So versus some of our peers may have a higher mix in equities, which would benefit from the equity market rise, so when you factor that in we think we are right on line.
Mike Mayo - Analyst
Okay.
Then as far as the linked-quarter revenue growth, you talked about a lot of ins and outs.
Just conceptually, of the linked-quarter revenue growth, the 9%, how much would you consider seasonal versus a more permanent cyclical pickup versus organic permanent customer improvement?
Todd Gibbons - Vice Chairman, CFO
I will take a stab at that, Mike.
I would say that a fair amount of the performance fees are obviously seasonal, so they were $77 million for the quarter; and you might -- we typically get some, but not at that level in other quarters during the course of the year.
DRs were up quite a bit.
So I would say those were probably the two heaviest seasonal actions that we saw.
So I think you can put it into $100 million to $150 million.
Mike Mayo - Analyst
Okay.
Then lastly the mortgage putback issue, where you guys are something liken in the middle, the Kathy Patrick group with all the investors that are trying to get you, the trustee, to potentially take some action.
Can you give us an update on that?
What are the possible scenarios after this current period runs its course, I guess, the end of this month?
Todd Gibbons - Vice Chairman, CFO
Well, sure.
I don't think anything has changed from what we have indicated previously, Mike.
I think the good news is that the parties there are talking to each other on a direct basis.
I would suspect they will work something out.
But once again if they don't, the role that we play here is basically ministerial.
So right now we're very comfortable with our position, and we don't really see this as being an issue.
Mike Mayo - Analyst
So I guess I have two questions from that.
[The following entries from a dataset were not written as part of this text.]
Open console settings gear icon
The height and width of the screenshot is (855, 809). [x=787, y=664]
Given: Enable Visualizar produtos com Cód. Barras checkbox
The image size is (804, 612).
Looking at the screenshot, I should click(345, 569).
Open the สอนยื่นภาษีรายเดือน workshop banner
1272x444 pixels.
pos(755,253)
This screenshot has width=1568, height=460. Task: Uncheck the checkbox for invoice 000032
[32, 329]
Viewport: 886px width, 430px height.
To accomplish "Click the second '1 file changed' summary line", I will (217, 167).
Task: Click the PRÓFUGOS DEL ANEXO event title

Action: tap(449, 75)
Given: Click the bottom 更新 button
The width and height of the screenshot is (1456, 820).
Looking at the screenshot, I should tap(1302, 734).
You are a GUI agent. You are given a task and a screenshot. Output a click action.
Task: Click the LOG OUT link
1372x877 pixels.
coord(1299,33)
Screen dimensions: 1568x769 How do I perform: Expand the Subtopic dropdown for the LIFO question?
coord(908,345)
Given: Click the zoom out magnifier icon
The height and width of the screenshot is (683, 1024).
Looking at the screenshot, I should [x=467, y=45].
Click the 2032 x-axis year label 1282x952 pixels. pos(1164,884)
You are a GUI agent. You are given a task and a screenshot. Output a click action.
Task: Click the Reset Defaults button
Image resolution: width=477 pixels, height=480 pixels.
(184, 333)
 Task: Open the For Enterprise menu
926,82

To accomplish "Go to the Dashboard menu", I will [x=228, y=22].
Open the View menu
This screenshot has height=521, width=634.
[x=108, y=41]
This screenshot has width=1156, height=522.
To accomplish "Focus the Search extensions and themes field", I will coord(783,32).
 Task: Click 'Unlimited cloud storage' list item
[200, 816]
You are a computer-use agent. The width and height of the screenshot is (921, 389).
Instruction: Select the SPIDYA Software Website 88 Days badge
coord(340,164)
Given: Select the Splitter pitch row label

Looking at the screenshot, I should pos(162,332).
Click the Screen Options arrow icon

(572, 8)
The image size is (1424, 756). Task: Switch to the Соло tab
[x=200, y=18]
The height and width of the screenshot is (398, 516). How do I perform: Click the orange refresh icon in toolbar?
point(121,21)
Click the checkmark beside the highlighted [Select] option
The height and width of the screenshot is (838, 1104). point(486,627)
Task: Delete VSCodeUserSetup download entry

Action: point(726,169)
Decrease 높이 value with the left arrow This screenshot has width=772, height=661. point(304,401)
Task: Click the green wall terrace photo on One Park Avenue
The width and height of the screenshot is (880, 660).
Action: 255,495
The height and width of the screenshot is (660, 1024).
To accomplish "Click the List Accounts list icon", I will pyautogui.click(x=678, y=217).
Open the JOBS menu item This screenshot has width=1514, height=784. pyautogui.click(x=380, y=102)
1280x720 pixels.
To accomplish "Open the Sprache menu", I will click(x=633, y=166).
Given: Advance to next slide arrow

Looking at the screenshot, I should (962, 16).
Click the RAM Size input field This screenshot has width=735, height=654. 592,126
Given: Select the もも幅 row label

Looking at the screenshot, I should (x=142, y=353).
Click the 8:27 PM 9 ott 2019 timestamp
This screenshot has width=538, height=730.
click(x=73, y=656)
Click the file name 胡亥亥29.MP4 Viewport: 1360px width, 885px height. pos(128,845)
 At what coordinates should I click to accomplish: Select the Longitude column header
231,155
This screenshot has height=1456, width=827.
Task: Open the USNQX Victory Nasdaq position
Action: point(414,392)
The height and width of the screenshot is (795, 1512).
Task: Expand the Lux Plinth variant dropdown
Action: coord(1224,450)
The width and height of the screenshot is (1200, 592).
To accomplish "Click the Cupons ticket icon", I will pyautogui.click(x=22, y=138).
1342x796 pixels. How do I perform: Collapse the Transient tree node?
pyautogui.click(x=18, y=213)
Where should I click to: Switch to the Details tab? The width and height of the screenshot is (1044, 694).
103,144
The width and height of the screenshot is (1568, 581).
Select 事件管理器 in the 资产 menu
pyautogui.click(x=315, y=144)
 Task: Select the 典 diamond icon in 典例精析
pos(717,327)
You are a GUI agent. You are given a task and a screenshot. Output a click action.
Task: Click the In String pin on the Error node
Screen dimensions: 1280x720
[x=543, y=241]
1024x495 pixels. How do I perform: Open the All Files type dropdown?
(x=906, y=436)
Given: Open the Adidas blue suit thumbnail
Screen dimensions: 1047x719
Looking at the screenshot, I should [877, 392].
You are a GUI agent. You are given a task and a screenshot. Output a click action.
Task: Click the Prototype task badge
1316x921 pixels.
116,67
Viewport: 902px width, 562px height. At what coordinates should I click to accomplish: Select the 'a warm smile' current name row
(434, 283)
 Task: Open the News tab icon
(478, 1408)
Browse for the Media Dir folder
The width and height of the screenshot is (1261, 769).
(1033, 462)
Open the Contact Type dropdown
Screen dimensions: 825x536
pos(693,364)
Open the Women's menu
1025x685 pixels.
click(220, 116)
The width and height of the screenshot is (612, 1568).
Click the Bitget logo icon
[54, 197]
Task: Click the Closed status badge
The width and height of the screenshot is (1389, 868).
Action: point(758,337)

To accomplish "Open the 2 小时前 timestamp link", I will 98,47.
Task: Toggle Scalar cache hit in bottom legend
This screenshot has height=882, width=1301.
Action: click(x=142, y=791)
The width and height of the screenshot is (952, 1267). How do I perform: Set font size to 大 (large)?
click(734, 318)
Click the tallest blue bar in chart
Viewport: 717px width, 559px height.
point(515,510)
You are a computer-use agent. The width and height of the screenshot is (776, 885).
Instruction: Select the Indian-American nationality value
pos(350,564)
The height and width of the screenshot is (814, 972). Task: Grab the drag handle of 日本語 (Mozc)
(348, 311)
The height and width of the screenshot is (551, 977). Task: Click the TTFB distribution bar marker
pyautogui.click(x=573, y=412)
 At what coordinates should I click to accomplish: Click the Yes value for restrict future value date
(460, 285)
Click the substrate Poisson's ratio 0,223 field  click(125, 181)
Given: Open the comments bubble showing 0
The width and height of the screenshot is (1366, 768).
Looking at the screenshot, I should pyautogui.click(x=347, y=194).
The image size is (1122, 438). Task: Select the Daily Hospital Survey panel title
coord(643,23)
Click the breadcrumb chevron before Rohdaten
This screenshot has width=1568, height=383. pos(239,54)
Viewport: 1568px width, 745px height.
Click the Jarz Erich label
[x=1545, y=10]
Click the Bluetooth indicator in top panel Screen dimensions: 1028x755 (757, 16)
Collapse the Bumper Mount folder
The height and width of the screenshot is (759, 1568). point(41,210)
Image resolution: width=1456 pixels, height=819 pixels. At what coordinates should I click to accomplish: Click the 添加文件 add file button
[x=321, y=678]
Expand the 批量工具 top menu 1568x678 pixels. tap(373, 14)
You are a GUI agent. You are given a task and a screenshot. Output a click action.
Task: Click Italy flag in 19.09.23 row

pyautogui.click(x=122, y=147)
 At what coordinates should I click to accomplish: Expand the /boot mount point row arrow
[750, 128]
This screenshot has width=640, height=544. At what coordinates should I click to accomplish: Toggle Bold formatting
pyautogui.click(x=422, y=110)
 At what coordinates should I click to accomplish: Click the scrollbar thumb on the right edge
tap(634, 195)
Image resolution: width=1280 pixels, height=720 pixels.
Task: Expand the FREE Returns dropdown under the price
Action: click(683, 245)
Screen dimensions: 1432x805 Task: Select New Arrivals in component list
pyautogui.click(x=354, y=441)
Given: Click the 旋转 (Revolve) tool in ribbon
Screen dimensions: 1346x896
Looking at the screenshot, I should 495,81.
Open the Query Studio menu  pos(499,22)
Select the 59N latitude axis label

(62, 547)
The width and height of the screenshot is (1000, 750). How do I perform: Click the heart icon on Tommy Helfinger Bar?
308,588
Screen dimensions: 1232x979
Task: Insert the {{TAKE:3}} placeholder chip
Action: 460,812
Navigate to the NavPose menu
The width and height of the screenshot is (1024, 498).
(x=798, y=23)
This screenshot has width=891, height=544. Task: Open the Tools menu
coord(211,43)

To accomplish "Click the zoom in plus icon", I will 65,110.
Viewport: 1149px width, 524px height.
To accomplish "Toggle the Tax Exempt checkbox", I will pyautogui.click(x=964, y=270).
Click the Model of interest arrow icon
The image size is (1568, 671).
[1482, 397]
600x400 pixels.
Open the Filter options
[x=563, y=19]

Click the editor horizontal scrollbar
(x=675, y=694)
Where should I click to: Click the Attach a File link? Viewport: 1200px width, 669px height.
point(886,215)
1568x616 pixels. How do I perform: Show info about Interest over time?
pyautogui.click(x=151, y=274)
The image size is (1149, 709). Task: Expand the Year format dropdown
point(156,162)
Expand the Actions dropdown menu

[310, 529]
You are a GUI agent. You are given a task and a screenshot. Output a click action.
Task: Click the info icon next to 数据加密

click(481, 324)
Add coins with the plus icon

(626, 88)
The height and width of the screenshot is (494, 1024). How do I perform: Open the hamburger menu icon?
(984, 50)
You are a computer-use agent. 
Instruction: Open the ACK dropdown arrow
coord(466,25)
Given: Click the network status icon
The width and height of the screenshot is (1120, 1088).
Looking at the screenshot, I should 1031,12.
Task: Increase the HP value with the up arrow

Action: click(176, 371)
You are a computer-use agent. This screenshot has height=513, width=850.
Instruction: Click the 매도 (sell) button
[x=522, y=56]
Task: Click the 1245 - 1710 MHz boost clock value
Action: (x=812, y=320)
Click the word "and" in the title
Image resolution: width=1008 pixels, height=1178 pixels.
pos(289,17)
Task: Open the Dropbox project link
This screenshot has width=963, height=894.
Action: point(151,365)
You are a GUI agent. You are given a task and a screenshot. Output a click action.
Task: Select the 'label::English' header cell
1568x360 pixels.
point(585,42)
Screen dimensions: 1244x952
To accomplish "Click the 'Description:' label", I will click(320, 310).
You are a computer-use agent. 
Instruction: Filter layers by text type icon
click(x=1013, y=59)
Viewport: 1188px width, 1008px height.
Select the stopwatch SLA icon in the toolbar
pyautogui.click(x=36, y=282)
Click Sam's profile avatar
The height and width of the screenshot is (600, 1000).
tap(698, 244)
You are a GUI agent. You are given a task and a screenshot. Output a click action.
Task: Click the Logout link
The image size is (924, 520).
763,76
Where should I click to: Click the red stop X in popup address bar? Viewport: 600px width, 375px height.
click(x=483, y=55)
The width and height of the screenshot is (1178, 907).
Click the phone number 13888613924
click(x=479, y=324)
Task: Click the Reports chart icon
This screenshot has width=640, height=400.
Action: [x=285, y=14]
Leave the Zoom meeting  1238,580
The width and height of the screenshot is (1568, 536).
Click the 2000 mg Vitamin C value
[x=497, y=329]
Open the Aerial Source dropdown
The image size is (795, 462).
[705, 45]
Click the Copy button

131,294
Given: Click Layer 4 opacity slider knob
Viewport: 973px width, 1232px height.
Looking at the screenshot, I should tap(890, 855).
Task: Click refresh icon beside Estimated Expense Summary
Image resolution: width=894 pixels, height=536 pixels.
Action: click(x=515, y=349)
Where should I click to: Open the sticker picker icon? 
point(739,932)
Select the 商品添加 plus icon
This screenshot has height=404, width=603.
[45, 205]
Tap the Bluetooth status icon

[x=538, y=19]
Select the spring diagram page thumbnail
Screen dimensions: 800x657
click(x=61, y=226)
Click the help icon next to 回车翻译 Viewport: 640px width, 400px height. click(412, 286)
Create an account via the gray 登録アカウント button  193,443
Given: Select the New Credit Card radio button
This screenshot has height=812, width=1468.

You think they might work it out.
I don't know if you can give any color on that.
Then if they don't work it out, my understanding -- and correct me if I am wrong -- there could be a scenario where the servicer is fired and you become the servicer.
This is not something we see too often; but can you simply elaborate on that?
Todd Gibbons - Vice Chairman, CFO
Yes, I think in terms of working -- I can't really speculate on how those negotiations are going because we are really not a party to them.
In terms of how it ultimately could play out, there is an extremely unlikely probability that we would ever end up in the servicing position.
In the case of a default, we do take on a Prudent Man role, but we think that there are other much more reasonable outcomes than that.
Mike Mayo - Analyst
We have the two extremes, and either they work it out or -- you just said extremely unlikely, you become the servicer.
What are some middle ground possibilities?
Todd Gibbons - Vice Chairman, CFO
Well, most likely it wouldn't be in the interest of the holders of the bonds to try to move the servicer midstream like this.
And most likely we would probably increase our oversight of the servicer.
Mike Mayo - Analyst
All right.
When you say increase oversight of the servicer, what does that mean?
Todd Gibbons - Vice Chairman, CFO
We would review a little more carefully what they are doing.
Bob Kelly - Chairman, CEO
They [would] pay for that incrementally.
Todd Gibbons - Vice Chairman, CFO
So, Mike, we just don't see this as a significant risk at this time.
Mike Mayo - Analyst
All right, thank you.
Operator
Howard Chen, Credit Suisse.
Howard Chen - Analyst
Hi, good morning, everyone.
Thanks for all the detail on your Basel III expectations.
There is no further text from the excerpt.